The news of her death has hit me hard. Of course the normal thoughts ran through my mind: When did I see her last? (I believe I ran into her randomly sometime when I was home from college), when did I talk to her last? (sometime on facebook) what memories do I have of her? (there aren't too many- she was best friends with the sister of my highschool boyfriend), but what has hit me hardest is understanding why and how this could have happened? It sounds all so cliche, and yet the hurt is really real.
I almost feel bad saying that word- hurt. How can I hurt after losing a girl I barely knew? If I call what I feel hurting, then what do you call the intense grief that her friends and family are experiencing?
I don't know how to process tragic loss. I can say I've become an expert at dealing with my grief, but my loss was not tragic. My mom's death took almost 7 years, and while I was in denial for all but 1 week of the process, it was still a process. This was instantaneous.
One of the most tragic aspects of the social networking world is when, after a death, messages are posted to someone's facebook or myspace page. It breaks my heart to read the personal conversations shared between friends and familes to the deceased. But one of the advantages is the memorial pages that pop up within hours of someone's passing.
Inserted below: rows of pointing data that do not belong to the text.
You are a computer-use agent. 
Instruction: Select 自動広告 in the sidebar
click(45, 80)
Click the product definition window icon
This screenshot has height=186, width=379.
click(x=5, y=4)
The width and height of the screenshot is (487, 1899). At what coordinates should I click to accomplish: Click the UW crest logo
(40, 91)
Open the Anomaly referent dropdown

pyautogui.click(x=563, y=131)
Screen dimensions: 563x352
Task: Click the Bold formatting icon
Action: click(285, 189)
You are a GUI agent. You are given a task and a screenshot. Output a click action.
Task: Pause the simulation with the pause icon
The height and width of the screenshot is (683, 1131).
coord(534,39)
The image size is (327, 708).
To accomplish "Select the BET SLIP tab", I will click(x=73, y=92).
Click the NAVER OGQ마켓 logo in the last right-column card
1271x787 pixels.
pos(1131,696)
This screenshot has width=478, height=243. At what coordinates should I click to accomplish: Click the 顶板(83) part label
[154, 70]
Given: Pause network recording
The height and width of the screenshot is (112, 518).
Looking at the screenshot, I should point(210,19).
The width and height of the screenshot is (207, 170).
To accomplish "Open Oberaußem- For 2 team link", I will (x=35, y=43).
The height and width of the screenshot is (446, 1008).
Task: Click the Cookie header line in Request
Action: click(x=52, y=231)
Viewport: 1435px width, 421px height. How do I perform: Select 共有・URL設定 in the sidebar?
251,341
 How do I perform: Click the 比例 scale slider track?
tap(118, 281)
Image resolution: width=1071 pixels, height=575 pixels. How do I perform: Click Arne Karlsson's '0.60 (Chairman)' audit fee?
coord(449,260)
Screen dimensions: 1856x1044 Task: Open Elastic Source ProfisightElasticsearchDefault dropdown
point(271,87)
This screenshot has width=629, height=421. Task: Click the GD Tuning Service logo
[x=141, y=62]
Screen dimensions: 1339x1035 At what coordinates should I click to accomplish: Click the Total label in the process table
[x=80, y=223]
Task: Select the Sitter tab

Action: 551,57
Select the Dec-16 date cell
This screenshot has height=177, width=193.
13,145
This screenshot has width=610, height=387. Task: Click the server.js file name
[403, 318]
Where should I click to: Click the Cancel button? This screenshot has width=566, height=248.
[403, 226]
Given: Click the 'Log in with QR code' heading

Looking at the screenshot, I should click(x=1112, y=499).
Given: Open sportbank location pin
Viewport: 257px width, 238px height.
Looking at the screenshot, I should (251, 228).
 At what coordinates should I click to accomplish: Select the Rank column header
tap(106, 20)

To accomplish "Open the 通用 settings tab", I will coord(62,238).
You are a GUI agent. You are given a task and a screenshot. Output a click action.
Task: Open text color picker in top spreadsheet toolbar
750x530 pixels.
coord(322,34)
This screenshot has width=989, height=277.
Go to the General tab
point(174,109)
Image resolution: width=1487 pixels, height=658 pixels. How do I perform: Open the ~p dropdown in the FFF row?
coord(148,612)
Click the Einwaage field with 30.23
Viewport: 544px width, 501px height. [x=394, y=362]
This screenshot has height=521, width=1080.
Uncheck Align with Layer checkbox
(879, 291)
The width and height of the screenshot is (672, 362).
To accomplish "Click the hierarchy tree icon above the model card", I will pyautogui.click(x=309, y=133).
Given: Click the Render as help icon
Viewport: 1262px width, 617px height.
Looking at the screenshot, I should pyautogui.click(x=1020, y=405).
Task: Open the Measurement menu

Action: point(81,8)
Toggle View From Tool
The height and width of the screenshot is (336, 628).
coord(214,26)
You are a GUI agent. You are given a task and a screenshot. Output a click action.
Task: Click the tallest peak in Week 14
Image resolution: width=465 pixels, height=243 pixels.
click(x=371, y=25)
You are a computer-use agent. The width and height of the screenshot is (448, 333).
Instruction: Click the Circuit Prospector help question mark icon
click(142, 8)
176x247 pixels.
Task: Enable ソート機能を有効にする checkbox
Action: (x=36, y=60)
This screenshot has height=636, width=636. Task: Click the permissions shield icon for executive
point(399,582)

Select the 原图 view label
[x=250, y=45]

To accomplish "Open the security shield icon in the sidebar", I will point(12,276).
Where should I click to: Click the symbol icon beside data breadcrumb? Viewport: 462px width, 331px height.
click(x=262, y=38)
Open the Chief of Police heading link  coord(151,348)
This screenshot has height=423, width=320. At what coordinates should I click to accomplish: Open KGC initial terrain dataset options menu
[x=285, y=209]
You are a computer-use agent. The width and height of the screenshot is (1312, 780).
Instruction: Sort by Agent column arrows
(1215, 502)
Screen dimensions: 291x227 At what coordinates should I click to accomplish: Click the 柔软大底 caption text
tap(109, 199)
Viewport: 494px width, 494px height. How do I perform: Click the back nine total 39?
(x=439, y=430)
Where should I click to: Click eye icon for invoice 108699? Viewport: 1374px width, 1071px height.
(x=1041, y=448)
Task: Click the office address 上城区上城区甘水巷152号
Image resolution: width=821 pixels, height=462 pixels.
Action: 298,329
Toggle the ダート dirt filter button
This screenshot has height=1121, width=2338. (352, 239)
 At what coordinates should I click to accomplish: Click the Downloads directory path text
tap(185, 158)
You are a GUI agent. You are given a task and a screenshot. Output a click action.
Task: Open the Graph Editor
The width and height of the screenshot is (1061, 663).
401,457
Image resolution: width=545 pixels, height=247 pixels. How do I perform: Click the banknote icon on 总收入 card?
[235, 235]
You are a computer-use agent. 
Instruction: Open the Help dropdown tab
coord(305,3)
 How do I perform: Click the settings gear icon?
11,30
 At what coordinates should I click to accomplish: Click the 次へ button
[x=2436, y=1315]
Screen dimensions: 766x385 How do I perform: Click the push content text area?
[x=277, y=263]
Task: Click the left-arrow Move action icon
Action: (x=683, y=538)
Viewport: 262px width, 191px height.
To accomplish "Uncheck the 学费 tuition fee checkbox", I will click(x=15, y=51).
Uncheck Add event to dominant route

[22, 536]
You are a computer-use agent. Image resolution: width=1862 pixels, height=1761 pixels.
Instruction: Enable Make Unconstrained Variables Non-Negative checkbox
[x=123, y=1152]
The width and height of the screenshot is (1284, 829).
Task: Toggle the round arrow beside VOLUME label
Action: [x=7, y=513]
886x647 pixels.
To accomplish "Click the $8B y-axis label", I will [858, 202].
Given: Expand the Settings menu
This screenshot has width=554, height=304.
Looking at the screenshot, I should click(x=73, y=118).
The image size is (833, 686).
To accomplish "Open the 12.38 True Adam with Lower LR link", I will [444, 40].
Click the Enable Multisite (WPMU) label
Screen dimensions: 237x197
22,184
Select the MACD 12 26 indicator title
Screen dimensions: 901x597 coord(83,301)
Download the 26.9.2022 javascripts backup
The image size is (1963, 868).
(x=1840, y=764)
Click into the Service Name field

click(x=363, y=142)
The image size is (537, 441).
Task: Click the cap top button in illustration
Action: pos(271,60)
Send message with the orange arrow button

There friends can bond together, share memories, post pictures and begin the grieving proceoss.
On Janet's memorial page on facebook, I've seen "answers" to my unspoken questions: How could this have happened? (we will never know why, but we know she's with the Lord) How can people heal? (prayer, scriptures) How do you go on? (we'll see her in Heaven someday) and while I disregard the messages from outsiders (just being honest...but they don't know what else to say) and admire the faith of those who did know her, I don't feel comforted by those responses.
She may be in heaven and may be joined by her friends and family someday- but for many of them, they have a lifetime of living without her ahead of them. Yes, we can "rejoice" that she is "healed," but what about the life that was cut short? And those left behind to deal with their unthinkable grief...
Today I am hurting- hurting that tomorrow my life isn't going to be affected in any way and hurting for those whose lives are forever changed.